He nodded and agreed with me. Said everybody he knew was growing that green stuff now. Said that old shit. Said man there was more money in that old shit than a man could shake a stick at. He said he had some friends, and then his eyes went to moving around in his head. He lowered his voice and said he’d give me something but that we had to wait for dark.

I didn’t know if he was serious or not. I asked him did he mean wacky tobaccy. Left-handed cigarettes. Boo-shit-tea.

That will make you slap your pappy down, he said. He was grinning like a fiend by then. But it looked like he only had about six or seven teeth scattered around in his mouth. From somebody else having to brush his teeth for him, I figured.

We didn’t talk for a while after that. I knew one thing would lead to another. It always does. I wondered what could have eaten him up like that, but I knew. A machine gun, or a mine. Or hell, maybe a claymore. Maybe even one of our own claymores. They loved to slip up on sleeping lookouts and take some white paint and paint the side that said
FRONT TOWARD ENEMY
white and turn it around and wake the lookouts up, so they’d pull the string and shoot themselves in the face with about three pounds of buckshot.
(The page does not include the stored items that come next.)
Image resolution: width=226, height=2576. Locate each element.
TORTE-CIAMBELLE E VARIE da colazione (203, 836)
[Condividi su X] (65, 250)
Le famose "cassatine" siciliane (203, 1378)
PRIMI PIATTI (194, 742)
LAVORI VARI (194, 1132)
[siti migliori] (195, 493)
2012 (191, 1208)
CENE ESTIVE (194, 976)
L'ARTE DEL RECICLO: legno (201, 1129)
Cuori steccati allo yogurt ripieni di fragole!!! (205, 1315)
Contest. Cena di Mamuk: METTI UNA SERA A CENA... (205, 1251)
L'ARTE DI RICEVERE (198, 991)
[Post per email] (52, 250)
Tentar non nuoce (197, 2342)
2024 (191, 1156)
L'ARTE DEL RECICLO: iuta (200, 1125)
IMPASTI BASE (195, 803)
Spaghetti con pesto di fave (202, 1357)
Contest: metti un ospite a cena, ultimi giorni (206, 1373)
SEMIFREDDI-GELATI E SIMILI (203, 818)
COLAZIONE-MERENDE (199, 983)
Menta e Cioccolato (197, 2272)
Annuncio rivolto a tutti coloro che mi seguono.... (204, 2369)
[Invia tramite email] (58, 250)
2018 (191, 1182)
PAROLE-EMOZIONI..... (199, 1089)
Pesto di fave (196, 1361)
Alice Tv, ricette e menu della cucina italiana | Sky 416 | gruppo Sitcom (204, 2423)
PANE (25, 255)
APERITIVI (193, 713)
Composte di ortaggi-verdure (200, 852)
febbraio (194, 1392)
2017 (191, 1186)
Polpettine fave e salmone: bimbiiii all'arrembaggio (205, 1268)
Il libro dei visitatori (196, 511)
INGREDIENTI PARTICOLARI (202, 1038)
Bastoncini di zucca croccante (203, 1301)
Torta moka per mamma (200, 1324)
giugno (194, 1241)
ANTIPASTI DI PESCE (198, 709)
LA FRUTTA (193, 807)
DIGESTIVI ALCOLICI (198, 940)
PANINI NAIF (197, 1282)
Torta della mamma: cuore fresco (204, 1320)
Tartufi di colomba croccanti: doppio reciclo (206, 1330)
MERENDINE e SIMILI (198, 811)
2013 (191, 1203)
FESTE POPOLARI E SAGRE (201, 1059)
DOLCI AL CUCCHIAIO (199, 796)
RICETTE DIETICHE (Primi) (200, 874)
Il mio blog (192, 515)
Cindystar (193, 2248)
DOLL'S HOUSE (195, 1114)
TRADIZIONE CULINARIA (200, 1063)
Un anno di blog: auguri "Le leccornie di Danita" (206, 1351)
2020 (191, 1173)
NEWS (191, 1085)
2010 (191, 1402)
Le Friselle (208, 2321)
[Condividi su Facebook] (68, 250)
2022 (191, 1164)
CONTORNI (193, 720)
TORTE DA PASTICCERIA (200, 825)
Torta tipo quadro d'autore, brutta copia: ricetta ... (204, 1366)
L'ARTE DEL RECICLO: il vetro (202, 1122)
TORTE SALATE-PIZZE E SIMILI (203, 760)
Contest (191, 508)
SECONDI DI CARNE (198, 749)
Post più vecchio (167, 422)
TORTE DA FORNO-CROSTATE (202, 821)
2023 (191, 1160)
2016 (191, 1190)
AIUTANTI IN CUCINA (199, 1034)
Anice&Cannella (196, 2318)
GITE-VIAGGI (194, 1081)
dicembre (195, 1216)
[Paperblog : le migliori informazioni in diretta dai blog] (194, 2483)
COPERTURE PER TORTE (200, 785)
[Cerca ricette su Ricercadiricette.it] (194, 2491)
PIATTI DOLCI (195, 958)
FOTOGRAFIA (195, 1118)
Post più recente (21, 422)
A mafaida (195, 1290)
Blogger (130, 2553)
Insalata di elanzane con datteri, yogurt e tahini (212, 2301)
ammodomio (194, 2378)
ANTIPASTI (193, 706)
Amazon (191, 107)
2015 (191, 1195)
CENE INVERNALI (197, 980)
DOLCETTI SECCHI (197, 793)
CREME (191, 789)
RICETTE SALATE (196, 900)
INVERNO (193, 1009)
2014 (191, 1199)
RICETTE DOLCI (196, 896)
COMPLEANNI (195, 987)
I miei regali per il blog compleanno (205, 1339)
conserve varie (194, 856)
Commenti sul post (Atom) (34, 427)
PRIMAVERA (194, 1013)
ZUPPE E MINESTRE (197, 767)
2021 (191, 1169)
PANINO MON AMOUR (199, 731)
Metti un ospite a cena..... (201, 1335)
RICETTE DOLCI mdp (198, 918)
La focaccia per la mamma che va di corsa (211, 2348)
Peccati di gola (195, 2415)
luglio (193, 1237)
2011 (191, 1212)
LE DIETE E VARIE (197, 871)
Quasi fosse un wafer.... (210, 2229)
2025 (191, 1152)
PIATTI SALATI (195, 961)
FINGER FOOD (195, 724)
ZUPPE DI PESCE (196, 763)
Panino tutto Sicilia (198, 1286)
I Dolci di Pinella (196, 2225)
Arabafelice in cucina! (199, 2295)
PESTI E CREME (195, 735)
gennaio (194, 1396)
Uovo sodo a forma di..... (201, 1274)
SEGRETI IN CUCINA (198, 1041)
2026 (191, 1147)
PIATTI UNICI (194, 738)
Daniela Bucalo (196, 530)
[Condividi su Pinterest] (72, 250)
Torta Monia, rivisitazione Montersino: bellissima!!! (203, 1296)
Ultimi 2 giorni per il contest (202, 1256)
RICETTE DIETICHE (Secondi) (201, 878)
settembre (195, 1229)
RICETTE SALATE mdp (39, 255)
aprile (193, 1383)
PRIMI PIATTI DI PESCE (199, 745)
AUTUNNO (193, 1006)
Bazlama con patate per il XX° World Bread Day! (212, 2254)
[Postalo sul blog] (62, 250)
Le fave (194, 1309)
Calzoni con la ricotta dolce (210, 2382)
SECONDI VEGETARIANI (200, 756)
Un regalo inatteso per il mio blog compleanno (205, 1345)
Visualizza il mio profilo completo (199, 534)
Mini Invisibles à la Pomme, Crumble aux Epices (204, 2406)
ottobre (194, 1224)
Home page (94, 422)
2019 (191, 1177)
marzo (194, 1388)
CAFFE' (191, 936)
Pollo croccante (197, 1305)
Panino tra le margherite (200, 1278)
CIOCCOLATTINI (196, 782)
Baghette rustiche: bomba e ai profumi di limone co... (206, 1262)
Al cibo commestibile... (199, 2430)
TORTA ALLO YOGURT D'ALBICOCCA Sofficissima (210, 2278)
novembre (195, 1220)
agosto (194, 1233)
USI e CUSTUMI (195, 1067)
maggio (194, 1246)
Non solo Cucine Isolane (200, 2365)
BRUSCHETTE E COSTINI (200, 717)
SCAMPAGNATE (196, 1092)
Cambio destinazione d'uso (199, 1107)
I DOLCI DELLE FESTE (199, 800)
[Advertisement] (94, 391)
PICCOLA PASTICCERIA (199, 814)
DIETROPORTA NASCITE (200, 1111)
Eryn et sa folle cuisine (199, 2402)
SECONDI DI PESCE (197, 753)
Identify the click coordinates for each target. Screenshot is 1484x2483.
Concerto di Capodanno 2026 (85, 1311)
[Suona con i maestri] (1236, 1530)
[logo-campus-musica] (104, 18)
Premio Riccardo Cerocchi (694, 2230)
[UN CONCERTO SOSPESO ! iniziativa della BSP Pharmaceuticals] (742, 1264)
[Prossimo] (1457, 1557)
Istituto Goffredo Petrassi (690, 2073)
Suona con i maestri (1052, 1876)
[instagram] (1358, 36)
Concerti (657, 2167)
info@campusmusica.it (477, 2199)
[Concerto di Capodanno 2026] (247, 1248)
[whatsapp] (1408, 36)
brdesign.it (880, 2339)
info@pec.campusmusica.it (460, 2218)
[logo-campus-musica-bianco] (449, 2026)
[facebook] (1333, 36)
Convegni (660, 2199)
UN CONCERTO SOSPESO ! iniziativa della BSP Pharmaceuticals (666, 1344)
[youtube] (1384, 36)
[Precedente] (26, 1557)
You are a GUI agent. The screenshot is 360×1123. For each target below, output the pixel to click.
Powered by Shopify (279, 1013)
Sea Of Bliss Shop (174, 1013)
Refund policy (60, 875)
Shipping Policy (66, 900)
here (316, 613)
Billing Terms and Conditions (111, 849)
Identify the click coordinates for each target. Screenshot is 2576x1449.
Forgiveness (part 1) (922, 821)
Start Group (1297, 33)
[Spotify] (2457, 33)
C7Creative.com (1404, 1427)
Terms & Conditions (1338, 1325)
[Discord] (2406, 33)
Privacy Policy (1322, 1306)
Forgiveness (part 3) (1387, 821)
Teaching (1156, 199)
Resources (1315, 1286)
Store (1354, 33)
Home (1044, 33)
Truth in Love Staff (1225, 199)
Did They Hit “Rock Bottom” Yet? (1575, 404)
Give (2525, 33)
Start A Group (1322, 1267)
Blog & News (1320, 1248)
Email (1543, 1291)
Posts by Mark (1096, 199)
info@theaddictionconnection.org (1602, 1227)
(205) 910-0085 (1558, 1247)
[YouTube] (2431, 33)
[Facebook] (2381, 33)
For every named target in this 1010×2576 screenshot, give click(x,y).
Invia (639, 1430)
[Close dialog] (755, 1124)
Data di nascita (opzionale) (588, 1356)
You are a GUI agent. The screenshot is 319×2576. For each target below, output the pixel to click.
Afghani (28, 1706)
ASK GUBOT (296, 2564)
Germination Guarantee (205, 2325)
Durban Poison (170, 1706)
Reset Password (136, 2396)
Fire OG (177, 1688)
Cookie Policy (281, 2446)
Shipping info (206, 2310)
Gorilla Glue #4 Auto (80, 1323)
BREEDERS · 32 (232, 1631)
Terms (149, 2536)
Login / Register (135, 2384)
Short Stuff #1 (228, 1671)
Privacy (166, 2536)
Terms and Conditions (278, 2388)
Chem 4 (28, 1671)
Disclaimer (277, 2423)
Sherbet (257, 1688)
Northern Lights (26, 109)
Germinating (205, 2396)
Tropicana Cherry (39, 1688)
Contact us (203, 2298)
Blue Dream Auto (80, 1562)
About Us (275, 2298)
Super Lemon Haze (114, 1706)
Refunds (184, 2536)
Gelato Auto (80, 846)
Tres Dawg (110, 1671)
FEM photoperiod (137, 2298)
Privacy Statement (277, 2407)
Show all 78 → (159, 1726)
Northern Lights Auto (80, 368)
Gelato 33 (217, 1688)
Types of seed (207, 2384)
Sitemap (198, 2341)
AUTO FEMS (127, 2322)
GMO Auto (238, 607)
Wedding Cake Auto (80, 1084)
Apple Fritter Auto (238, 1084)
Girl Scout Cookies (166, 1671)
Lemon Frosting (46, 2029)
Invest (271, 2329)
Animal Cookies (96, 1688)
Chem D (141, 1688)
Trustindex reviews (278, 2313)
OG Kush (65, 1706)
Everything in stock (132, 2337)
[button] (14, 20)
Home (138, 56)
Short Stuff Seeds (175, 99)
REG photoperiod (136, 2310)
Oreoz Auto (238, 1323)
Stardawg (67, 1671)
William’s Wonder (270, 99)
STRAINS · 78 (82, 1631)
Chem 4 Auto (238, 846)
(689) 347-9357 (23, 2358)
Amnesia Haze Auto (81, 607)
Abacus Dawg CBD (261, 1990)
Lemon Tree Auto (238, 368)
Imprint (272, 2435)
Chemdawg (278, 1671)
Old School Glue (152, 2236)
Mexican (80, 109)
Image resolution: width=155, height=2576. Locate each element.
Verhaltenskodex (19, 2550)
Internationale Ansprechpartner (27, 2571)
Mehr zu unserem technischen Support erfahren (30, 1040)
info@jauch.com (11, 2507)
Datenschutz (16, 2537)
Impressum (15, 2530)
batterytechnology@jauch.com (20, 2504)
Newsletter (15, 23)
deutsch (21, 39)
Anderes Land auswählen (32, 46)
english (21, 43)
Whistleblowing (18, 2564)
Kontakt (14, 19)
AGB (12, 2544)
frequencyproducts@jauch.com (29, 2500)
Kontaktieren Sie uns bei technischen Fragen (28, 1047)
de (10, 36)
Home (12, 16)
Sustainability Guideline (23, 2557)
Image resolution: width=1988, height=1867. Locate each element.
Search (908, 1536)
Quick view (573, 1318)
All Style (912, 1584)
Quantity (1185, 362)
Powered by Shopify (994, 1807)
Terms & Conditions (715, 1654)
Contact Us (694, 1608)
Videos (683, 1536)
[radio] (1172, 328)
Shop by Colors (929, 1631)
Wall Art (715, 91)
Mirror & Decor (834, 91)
But I didn’t want to talk about that. Or rockets, or machine guns, or fragmentation grenades, or exploding beer cans. Those were the last things in the world I wanted to talk about. I just stayed there and didn’t say anything for a while. But he never stopped watching me.

M
y man didn’t want to talk, I understood that. It was cool. Inside he was probably shaking like a cat shitting peach pits. Hell, come in here, wake up like a duck in a different world quacking. Don’t know nobody. I don’t think he even knowed his face was all clawed up. Somebody with some fingernails had laid into him. What it looked like. And they had probably give him so much dope since he was so big his mind wasn’t right yet. So I knew to lay back, just have patience.

Old patience hard after this long, though. Old patience done flew out the window after this long. Lay in here and
lay in here and lay in here. Have to watch all that pussy on TV. Miss America. “Days Of Our Lives.”

Oh Lance, won’t you please come over here and sniff of my magnificent breasts?

Oh Lance, I believe you is bringing me to the brink of a tremendous organism. Yes. Oh, Lance, dolling, oh, oh, oh no don’t put the
root
to me!

Get you some this here love bone.

Wait a minute now, Lance!

You know you been asking for it.

Lance, you get that thing away from me now, that’s a
weapon.
Let’s talk this thing over.

Shoot. Don’t need that. Takes too long just thinking about it. I need to invent me something like a radio show. Go on broadcast every night. Be on FM and be a voice in the little blue lights. Be nice to do something for kids. Have some late show they could stay up and listen to. Have pajamas on and stuff. Cowboy hats. I’da loved to had me some kids. Little old naked babies you could wash in the tub and stuff. Make you so happy you wouldn’t know what to do. Little black asses running around all over the
house. Wonder if the Lord made the black man at midnight. We know You love us. We love You, too. I mean, six, seven thousand years from now … won’t make no difference, will it? Everybody gonna be so mixed up by then that far in the future that they all gonna be the same color by then, ain’t they? Whyn’t You set me down here five or six thousand years later? They won’t even have no damn guns by then probably. And I could move on me some one-sixteenth Polynesian milkmaid from Hamburg with a uncle in New York whose brother was a Jewish guy. Naw, I know, can’t do it. Got to keep us all separated. But how come they ain’t a word in black language for them bad as they word in white language for us? Why didn’t we think us up a bunch of good words instead of picking all their damn cotton? We wasted about two hundred years picking fucking cotton.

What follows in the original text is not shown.